WHAT TO PRODUCE> Among the entries, find the lines with the string "every" and copy them.
(INPUT MATERIAL Opens)
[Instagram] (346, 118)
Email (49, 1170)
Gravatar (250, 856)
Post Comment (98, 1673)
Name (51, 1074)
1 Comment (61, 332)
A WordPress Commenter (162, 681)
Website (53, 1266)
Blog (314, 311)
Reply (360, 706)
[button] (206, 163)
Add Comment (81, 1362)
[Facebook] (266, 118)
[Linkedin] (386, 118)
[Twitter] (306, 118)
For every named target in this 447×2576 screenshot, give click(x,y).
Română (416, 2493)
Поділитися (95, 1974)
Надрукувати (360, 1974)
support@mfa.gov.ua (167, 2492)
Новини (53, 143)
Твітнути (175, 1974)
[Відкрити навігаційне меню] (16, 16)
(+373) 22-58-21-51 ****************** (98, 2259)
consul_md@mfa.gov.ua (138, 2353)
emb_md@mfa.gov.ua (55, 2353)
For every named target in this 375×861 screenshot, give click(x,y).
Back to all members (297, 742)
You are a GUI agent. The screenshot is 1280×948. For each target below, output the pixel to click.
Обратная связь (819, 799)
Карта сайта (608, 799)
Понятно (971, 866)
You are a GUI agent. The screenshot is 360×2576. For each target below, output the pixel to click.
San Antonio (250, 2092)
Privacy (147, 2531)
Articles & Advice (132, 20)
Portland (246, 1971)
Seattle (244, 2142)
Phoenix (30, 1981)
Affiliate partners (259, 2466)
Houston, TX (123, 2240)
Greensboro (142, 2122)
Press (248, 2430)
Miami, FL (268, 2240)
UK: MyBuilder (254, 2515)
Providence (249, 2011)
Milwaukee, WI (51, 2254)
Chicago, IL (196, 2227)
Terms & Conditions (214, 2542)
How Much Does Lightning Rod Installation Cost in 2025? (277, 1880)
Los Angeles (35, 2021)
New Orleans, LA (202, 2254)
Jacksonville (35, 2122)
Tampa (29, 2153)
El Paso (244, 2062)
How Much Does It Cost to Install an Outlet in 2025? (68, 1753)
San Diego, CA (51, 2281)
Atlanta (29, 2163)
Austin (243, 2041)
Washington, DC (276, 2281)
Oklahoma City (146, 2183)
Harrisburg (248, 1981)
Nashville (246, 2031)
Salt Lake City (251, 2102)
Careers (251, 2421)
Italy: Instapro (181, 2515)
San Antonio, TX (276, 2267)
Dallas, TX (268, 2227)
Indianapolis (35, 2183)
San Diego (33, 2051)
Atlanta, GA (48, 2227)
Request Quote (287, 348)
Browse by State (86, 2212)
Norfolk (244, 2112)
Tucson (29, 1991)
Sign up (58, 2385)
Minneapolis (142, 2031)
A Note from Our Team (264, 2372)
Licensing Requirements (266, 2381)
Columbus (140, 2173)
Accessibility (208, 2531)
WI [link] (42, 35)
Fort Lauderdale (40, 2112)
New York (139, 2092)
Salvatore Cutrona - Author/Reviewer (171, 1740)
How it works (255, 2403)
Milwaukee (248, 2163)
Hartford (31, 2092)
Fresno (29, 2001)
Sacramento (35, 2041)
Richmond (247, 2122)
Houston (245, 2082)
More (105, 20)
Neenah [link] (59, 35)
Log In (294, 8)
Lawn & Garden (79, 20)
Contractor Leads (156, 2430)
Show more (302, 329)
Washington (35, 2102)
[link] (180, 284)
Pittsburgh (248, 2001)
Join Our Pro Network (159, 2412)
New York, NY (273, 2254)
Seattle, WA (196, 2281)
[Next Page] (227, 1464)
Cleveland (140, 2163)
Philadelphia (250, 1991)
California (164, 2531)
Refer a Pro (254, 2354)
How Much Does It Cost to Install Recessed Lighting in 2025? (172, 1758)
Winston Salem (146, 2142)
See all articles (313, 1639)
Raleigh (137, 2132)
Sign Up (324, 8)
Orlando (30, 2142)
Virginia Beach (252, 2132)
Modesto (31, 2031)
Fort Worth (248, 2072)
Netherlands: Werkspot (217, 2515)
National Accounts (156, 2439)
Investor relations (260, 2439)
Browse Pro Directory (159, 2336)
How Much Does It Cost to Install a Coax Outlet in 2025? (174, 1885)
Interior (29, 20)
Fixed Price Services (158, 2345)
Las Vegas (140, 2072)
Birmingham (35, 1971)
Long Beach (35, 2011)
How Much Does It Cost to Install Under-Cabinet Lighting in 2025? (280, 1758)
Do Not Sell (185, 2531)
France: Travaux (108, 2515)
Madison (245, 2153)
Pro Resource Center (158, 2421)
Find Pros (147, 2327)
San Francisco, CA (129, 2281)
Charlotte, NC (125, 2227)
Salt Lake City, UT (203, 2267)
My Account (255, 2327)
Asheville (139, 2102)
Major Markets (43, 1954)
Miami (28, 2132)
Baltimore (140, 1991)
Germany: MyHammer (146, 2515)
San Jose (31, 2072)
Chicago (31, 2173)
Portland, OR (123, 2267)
(INPUT MATERIAL Closes)
SOLUTION TO THE PROBLEM>
For every named target in this 447×2576 screenshot, give click(x,y).
For every named target in this 375×861 screenshot, give click(x,y).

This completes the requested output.